L’option à 60 000 n’est pas sans risque, selon le ministère de l’Immigration, de la Francisation et de l’Intégration (MIFI). Dans son cahier de consultation rendu public en matinée, Québec convient qu’il s’engagerait sur un fil de fer en choisissant de s’éloigner du statu quo.
« Malgré le manque de main-d’oeuvre constaté dans plusieurs domaines, une augmentation annuelle des niveaux d’immigration ne doit pas entrer en conflit avec la capacité d’accueil et l’intégration en français au Québec », précise-t-on dans le document déposé jeudi au Salon bleu par la ministre de l’Immigration, Christine Fréchette.
Sous pression
L’an dernier, le Conseil du patronat du Québec avait recommandé au gouvernement du Québec de faire grimper ses seuils jusqu’à 100 000 immigrants par année pour pallier la pénurie de personnel. Lors de la campagne électorale, le Parti libéral du Québec avait fixé sa cible à 70 000 personnes ; Québec solidaire, entre 60 000 et 80 000.
Interrogé à savoir s’il cédait à leur pression, François Legault a affirmé qu’une seule raison lui permettait de rompre avec ses propos passés : « le fédéral est ouvert à ce qu’on augmente seulement l’immigration économique, qu’on contrôle ».

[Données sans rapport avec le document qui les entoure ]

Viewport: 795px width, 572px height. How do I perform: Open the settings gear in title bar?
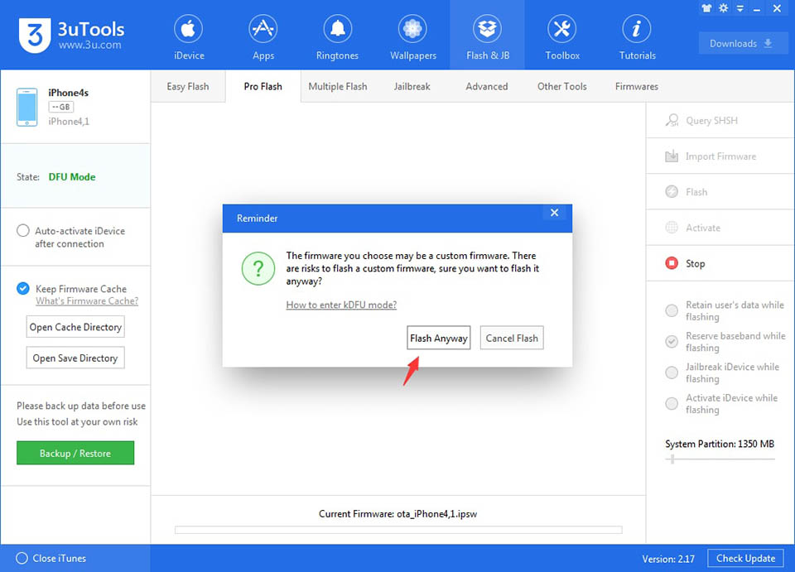[x=724, y=8]
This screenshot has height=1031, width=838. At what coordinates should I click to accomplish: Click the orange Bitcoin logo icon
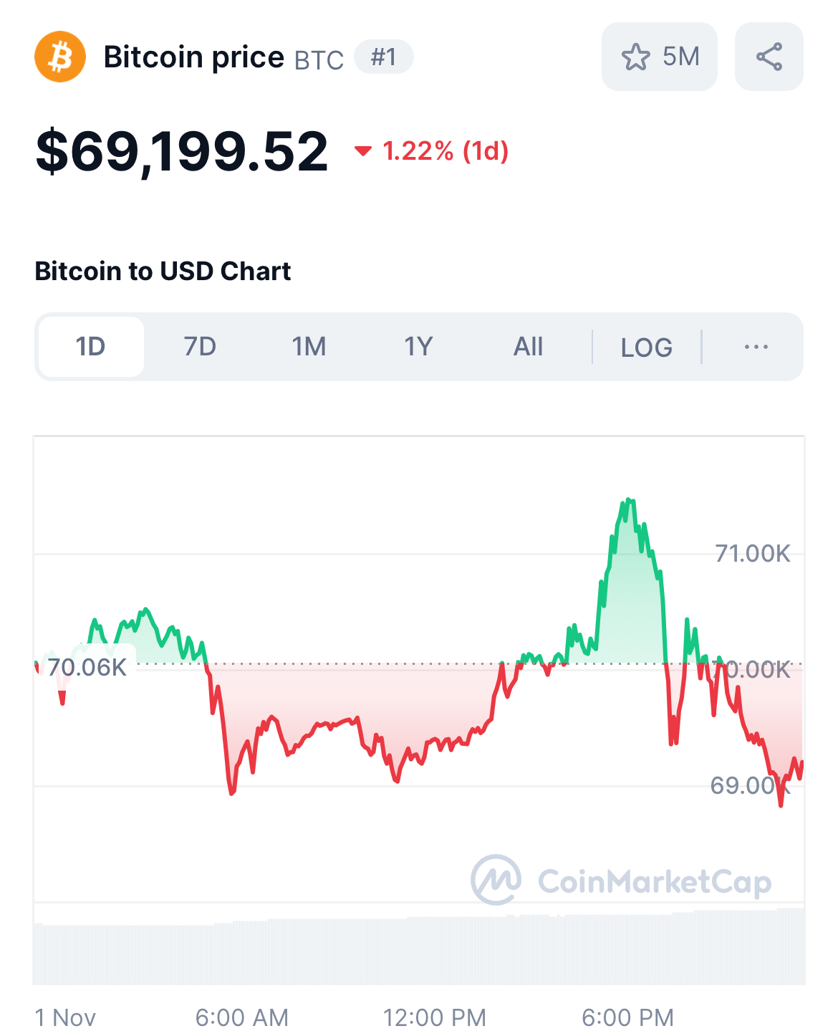[x=60, y=57]
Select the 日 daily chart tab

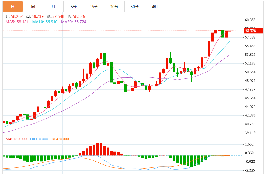click(x=12, y=6)
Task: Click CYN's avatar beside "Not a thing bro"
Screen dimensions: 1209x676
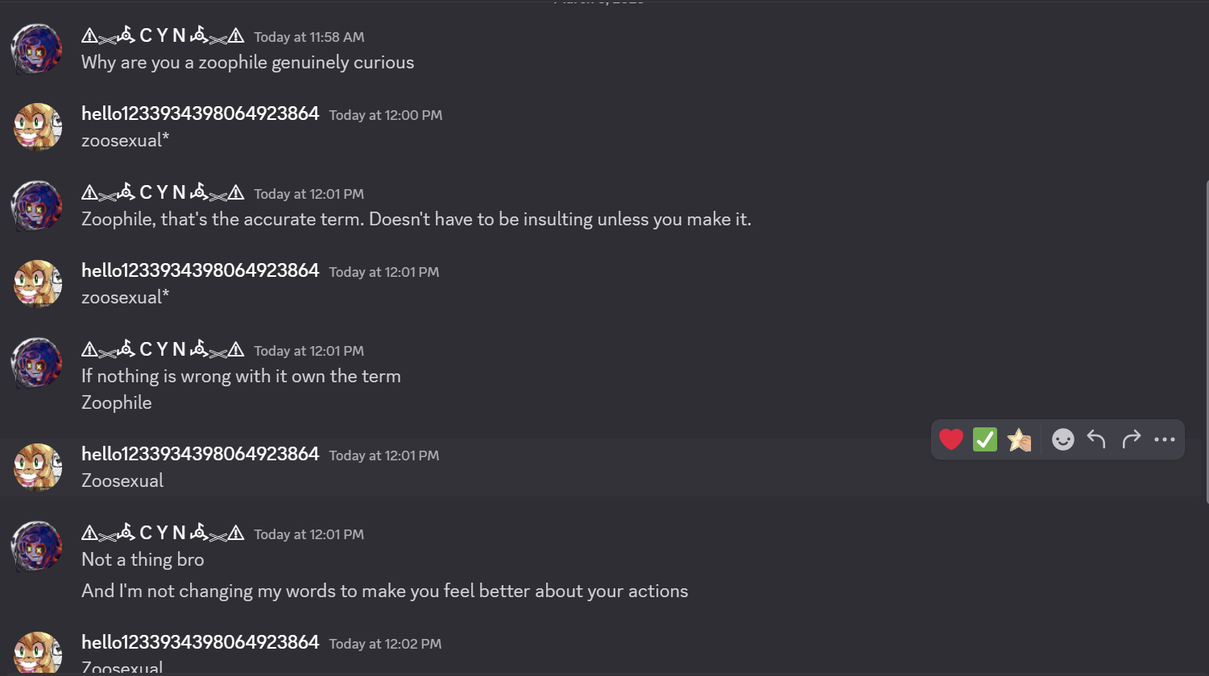Action: click(37, 546)
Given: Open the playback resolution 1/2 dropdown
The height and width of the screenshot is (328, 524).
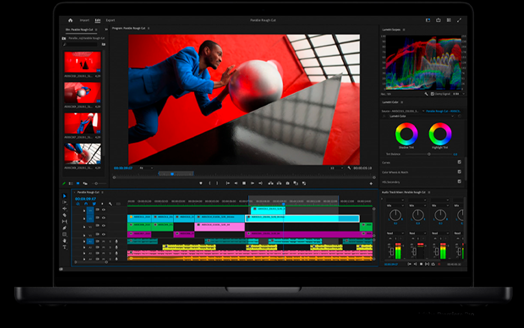Looking at the screenshot, I should pyautogui.click(x=336, y=168).
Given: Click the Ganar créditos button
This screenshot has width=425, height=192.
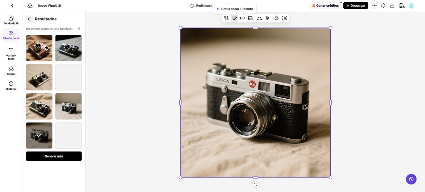Looking at the screenshot, I should (325, 6).
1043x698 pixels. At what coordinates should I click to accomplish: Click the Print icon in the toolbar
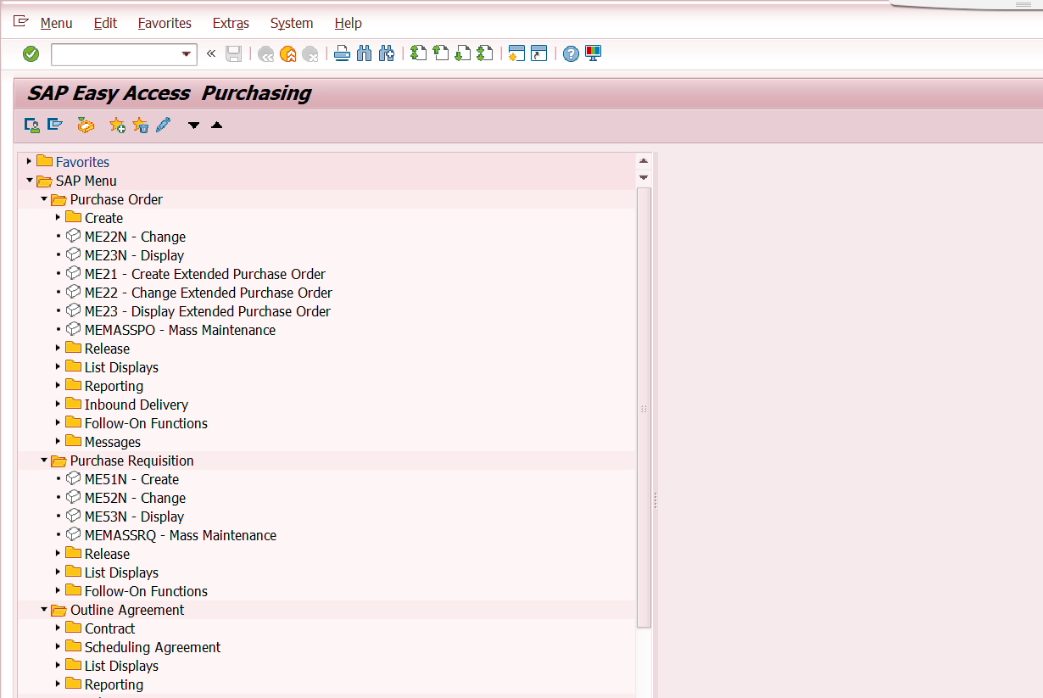click(x=342, y=54)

Or, l’Accord Canada-Québec relatif à l’immigration lui donne déjà ce droit. « Moi je suis très surpris d’entendre le premier ministre », a lancé le porte-parole de Québec solidaire en matière d’immigration, Guillaume Cliche-Rivard, lors d’un point de presse à Québec jeudi. « Ça fait très longtemps qu’on le sait qu’on peut tout à fait augmenter notre seuil économique sans avoir la permission du fédéral. »
Et les immigrants temporaires ?
Le critique en matière d’immigration du Parti libéral du Québec, Monsef Derraji, a, lui, reproché au gouvernement Legault d’évacuer toute une proportion d’immigrants de son analyse : les temporaires. À la fin 2022, ils étaient 300 000. « Ces personnes utilisent les mêmes services que les permanents : logement, services publics, garderies, [services de] santé », a-t-il souligné.
Le député Pascal Bérubé s’inquiète pour sa part pour l’impact de ces résidents non permanents sur le français. « Quel était le slogan à l’origine ? “En prendre moins, mais en prendre soin.” Maintenant : “en prendre beaucoup plus, et on n’en parle plus” », a-t-il illustré.
François Legault s’est justifié jeudi en soutenant qu’il s’agit là d’une première étape. Au début du mois, le premier ministre François Legault avait émis son désir de rehausser les exigences de maîtrise de la langue de Molière pour les immigrants tant permanents que temporaires. « Pour l’instant, le gouvernement du Québec n’exige pas la connaissance du français [des immigrants temporaires]. Donc, il y a encore de la place pour agir. Ce sera dans une deuxième étape », a dit le chef du gouvernement jeudi.
Le gouvernement caquiste en appelle à un « réveil national » en matière de protection du français. Si bien qu’il a lancé cet hiver un Groupe d’action pour l’avenir de la langue française (GAALF), où siège entre autres la ministre Fréchette. Un plan d’action suivra.